> **Assignment**
Lines of the material that include the string "link" should be returned.

> **Material provided**
- - -
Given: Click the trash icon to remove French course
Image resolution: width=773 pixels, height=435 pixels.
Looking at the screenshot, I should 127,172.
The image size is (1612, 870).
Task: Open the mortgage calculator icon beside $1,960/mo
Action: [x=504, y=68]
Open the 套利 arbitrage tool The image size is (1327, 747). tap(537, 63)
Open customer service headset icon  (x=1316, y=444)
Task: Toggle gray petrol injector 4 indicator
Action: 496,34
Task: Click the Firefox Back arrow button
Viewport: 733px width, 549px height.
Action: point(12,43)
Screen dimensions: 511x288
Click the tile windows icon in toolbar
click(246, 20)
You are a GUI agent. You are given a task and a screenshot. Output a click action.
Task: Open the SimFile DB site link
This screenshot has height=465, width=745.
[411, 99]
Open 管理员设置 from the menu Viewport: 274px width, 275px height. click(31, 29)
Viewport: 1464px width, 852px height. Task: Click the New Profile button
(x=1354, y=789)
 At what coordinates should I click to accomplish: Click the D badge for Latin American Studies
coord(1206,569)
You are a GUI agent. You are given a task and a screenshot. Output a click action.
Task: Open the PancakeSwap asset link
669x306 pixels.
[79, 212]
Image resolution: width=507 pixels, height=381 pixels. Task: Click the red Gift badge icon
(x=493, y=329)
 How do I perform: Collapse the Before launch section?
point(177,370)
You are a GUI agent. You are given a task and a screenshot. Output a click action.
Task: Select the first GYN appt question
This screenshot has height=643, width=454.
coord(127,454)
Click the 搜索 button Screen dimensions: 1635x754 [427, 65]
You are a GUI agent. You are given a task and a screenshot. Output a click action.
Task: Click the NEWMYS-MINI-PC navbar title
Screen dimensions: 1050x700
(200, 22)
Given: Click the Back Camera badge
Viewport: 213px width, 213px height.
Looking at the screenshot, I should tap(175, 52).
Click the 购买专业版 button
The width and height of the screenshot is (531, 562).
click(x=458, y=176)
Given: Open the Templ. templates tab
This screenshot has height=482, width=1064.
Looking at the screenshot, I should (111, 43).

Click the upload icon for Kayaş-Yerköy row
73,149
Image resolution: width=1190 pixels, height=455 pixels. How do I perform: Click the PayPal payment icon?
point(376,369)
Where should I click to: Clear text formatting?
- - -
> **Task answer**
Task: Open the SimFile DB site link
Task: Open the PancakeSwap asset link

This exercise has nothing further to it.